Review: Memories in March is mediocre

By Shaikh Ayaz
April 01, 2011
Shaikh Ayaz reviews Memories in March. Post YOUR reviews here!

In one of film history's most poignant scenes, Anupam Kher refuses to grease the palms of an agent at the customs clearance in the 1984 film Saaransh and instead queues up to recover the ashes of his deceased son. Kher's emotional outburst, absolutely free of any direct abuses yet displaying an almost unidentified rage within him, remains a cinematic high-point.

Without drawing any immediate parallels, one does flashback to that moment while looking at a particular sequence in Sanjoy Nag's Hinglish-Bengali film, Memories in March. Deepti Naval (Arati), grieving and in a state of shock over her only son's death, expresses her desire to visit his office which he so often mentioned in great visual detail in his emails. She wishes to take back some of her son's beloved possessions as keepsakes. But when his creative director dubs her 'melodramatic' refusing to understand that she's just a mother-for-god's-sake pining for her only son, she walks out.

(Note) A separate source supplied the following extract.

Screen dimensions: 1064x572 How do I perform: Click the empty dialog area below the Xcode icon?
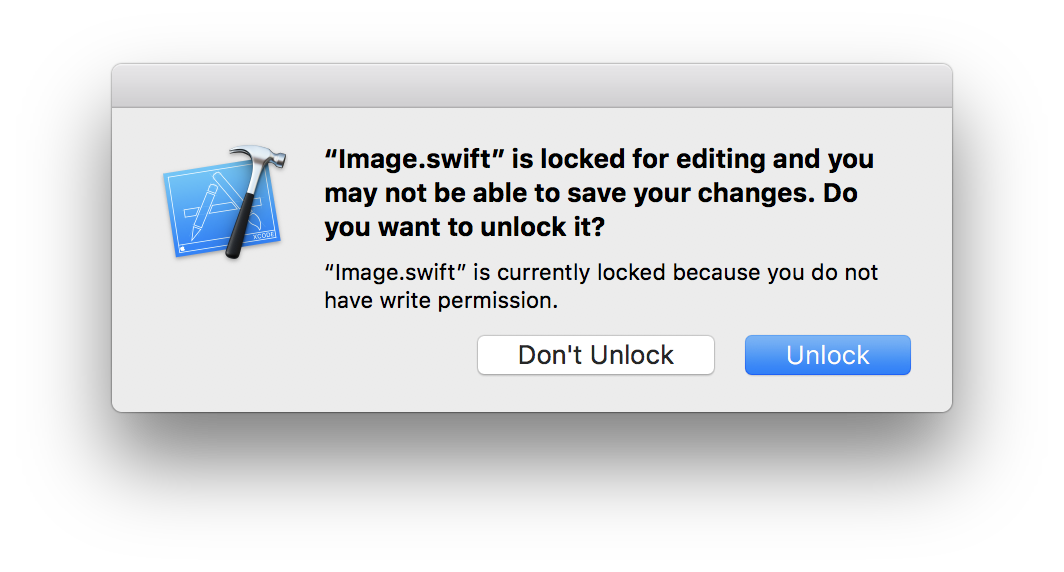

Memories in March deals with human loss and a way-ahead for those bearing that loss. It's mostly treated with the trappings of that, of death and how it plays painful tricks on the mourners, the survivors so to speak who carry on with life but a key part of the film also explores the relationships that can be formed in the aftermath of a tragic event of such finality.

The 104-minute film, also starring filmmaker Rituparno Ghosh (inwardly restrained; the fact that he's open about his sexuality and began his career in advertising could have helped in a near-realistic portrayal)
as the deceased boy's lover, propagates a rather positive life narrative in which two hitherto unknown people forge a lasting bond and so what if it is death, tender anguish and the wildly different nature of pain that helps establish that bond in the first place?

Director Nag mentions in the press kit that the film has a 'life after life' treatment but it never does 'take off into paranormal realms.' Cleverly, he chooses to underline the psychological tensions between Arati and her son's same-sex partner who she first meets with acute resentment and as they take turns to remember bewitching memories, she drops her guard.

Throughout their bittersweet relationship, there's no suggestion of credulity in the way they deal with one another; they've accepted what they're confronted with like two mature adults and eventually fall in love with the idea that first brought them together -- that the lives that her son and his lover touched in his lifetime can be reflected upon with smile rather than frown.

If not for some ludicrously infantile moments in between (why the Picasso sketch? To intellectualise?) and a sorry lack of ability to engage us more closely into the lives of those shattered by death and look hopefully at strangers as a relief balm, Memories in March could have been a nice li'l gem. It's a tragedy that it limits itself to mediocrity. And that, in times when we as a nation are suffering from cinematic crunch, should mean a lot.